Total Time: 55 minutes
- 2 tablespoons ghee
- 1 medium onion, thinly sliced crosswise
- 8 large eggs
- 1 cup red, yellow and/or orange peppers, chopped
- 1 cup kefir
- 1 cup mushrooms
- 1 tbs chopped fresh dill
- Sea salt and black pepper
- 1 teaspoon nutmeg
- 6 ounces smoked wild caught Alaskan salmon, skin removed and roughly broken into 1/2-inch pieces
- 3/4 cup goat cheese, crumbled
- Preheat oven to 350 degrees F.
- Melt the ghee in a 10-inch sauté pan over medium-high heat. Add the onion and peppers and cook, stirring occasionally, until soft and turning translucent, about 3 minutes. Add the mushrooms and cook until softened and slightly browned, another 3 to 4 minutes. Remove the pan from the heat.
- Spread mixture with ghee over bottom of greased pan.
- Spread salmon pieces over onion mixture.
- Beat the eggs in a medium bowl with the kefir, 1 tablespoon of the dill, 1/4 teasoon salt, 1/4 teaspoon pepper and the nutmeg.
- Pour egg mixture over onion mixture.
- Bake for 35–40 minutes.
- Sprinkle goat cheese over top and serve.
Should Anyone Avoid Onions?
Onions do have a tendency to cause reactions in people who suffer from poor digestion of FODMAP foods and also from conditions like heartburn or acid reflux.

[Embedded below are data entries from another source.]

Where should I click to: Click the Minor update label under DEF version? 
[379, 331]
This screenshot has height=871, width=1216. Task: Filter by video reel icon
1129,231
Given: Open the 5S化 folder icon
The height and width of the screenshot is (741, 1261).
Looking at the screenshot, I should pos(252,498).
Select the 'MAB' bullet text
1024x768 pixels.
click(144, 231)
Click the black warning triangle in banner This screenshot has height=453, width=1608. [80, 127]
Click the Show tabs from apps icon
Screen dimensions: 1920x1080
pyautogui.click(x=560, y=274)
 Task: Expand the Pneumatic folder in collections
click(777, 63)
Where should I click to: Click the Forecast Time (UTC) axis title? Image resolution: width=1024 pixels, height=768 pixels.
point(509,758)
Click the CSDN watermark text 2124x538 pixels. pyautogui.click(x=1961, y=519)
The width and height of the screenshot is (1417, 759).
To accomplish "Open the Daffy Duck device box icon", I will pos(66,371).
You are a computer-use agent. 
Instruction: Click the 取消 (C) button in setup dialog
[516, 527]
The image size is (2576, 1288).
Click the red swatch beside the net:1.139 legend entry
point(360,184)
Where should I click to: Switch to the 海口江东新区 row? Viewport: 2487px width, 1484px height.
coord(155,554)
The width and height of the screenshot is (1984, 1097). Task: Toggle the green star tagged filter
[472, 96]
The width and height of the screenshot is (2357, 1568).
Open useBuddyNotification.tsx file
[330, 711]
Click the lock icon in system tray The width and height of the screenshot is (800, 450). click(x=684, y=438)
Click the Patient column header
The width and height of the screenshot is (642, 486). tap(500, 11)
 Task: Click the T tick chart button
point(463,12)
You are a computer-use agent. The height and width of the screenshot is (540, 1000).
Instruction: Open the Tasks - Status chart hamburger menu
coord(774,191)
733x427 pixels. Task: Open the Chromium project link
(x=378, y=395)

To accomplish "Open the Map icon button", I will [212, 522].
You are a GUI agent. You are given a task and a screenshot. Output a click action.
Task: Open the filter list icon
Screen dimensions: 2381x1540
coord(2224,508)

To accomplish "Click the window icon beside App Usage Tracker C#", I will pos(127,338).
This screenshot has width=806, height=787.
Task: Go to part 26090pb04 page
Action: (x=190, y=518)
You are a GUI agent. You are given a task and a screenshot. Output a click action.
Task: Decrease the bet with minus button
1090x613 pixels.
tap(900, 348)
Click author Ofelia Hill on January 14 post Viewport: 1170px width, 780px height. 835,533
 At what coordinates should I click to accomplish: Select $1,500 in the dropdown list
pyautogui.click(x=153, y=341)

If you notice a reaction after consuming onions, you might have to try eliminating them for a period of time to see if the symptoms clear up.
Some people can digest small amounts of cooked onions better than large quantities, or raw onions, so it might take some trial and error. If white, red or yellow onions bother you, try having leeks, scallions and chives instead, which tend to cause less digestive issues but also add flavor and nutrients to recipes.